The Swedish historian and cartographer, the cathedral dean of Strängnäs Olaus Magnus Gothus were the first to introduce the far-off North to the Europeans. The Latin epos the History of the People of the North was published in 1555.
Pierre-Louis Moreau de Maupertuis, on the orders of Ludvig XV, King of France, made an expedition to Lapland in 1736 – 1737, thus further enhancing the knowledge of the Sea Lapland region in Europe. His expedition entourage included astronomers and mathematicians, the purpose of the expedition being the geodetic survey of the earth; his results would be that the earth is flattened at the poles.

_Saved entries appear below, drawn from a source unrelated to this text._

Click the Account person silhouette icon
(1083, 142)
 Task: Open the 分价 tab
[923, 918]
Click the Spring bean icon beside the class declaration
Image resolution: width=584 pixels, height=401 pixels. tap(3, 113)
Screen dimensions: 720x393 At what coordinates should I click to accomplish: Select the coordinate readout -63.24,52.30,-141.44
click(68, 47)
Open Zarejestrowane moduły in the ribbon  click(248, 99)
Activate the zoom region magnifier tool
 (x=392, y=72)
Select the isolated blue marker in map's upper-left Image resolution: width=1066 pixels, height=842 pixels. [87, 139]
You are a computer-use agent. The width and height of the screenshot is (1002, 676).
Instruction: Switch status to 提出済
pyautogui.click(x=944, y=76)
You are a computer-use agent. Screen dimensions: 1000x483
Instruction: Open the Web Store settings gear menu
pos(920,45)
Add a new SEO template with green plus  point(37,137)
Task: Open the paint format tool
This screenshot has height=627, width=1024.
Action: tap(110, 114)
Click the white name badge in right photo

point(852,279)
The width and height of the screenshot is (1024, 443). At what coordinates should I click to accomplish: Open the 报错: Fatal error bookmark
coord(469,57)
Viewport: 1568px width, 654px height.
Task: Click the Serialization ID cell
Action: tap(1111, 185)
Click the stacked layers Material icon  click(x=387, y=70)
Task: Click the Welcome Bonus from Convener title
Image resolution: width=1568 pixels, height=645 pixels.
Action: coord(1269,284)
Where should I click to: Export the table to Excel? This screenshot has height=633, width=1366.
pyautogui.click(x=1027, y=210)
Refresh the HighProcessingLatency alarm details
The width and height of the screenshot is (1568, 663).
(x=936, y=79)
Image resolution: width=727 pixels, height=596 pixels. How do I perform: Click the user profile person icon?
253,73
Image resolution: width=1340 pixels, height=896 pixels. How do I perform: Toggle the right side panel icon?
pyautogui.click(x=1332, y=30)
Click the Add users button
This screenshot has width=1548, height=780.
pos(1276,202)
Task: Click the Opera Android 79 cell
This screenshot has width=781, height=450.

On his return to France, de Maupertuis would boast of the beauty of the scenery, of the Northern Lights in the region, and of the delicacies he was offered due to the great hospitability of the people. Through these travel description books, people of even this generation have gained detailed information of life and people and their way of living in the 1700’s. Tourism to Sea Lapland, even today, is inspired by these great works.
Iisakki Mustaparta, born in 1751, was a peasant from Oravaisensaari at the village of Vojakkala, a few kilometers north of the city of Tornio. Together with the peasantry in his neighborhood, he built a decked ship to transport tar to Stockholm, bringing a cargo of grain on his return back north.
Mustaparta and his men were declared outlawed, imprisoned and thrown into a stinking jail in Stockholm. Mustaparta, instead of giving up, went ahead to prove the legality of his actions. Eventually, he was to become the delegate to the Parliament in Stockholm, defending the rights of the peasantry and was nicknamed Robin Hood of the North.
The story of Iisakki Mustaparta is alive and flourishing at the Restaurant Mustaparran Päämaja (Blackbeard’s Headquarters). The maritime interior decoration depicts the feel of the 1700’s, the crystal chandeliers adding a taste of Royal glamor. The delicacies of the Tornio Valley are served on a plank and drinks are enjoyed from a clay mug, just as Iisakki would have done. The scent of the tar around, with the taste of the holy grass and buckthorn in your mouth – what an enjoyable time-travel to be remembered!
Since the last Ice Age, the Tornio River Valley has been inhabited in a continuum. As the population migrated to live by the three main rivers in the region, the Europeans found the North and its desirable products of nature as well; the salmon, the hides, and furs of reindeer and other animals in Lapland, which, eventually were brought to the Tsar of Russia as well.
The city of Tornio, founded on the orders of King Gustav II Adolf of Sweden in 1621, became the northernmost city in the whole world at the time. After the Finnish war in 1808, when Finland became the true autonomous Duchy of the Russian Empire, the center of Tornio was to be part of Russia as well, and the Swedes, thus, established the township of Haparanda (nowadays the town of Haparanda) on the western side of the border.
Since the 1890’s log floating has strongly characterized the life in the Sea Lapland region. Timber was transported from Lapland along the rivers to the sawmills in Kemi and Tornio. Workers to the logging sites and to the log floating in Lapland arrived from all over Finland.
Work on the logging sites was done in the winter, from November to March. As the spring floods arrived, the logs were floated along the Kemi- and Tornio Rivers through, in all and all, the over 7000 km long log-floating lanes. Log floating came to its end in 1991; a historical monument erected in the honor of the golden days and several buildings related to the business, are still to be seen in the area.
Kemi Oy (Ltd), the very first paper mill in North of Finland was established in 1893, helping the region to quickly turn into one of the most important centres of wood processing industry in all of Finland. The second paper mill Veitsiluoto Oy (Ltd) was established in 1932. Nowadays the mills are known as the Metsä Group Oyj (Corp) and the Stora Enso Oyj (Corp).
The ferrochrome factory in Tornio and the chrome mine in Kemi were established for the refinement of stainless steel in 1960. Nowadays the factory is known as the Outokumpu Chrome Oyj (Corp).
The industry, developed and refined from the natural resources of Lapland, alongside with the many-sided cultural history in the region, is the basis for the wealth and well-being of the people in Sea Lapland.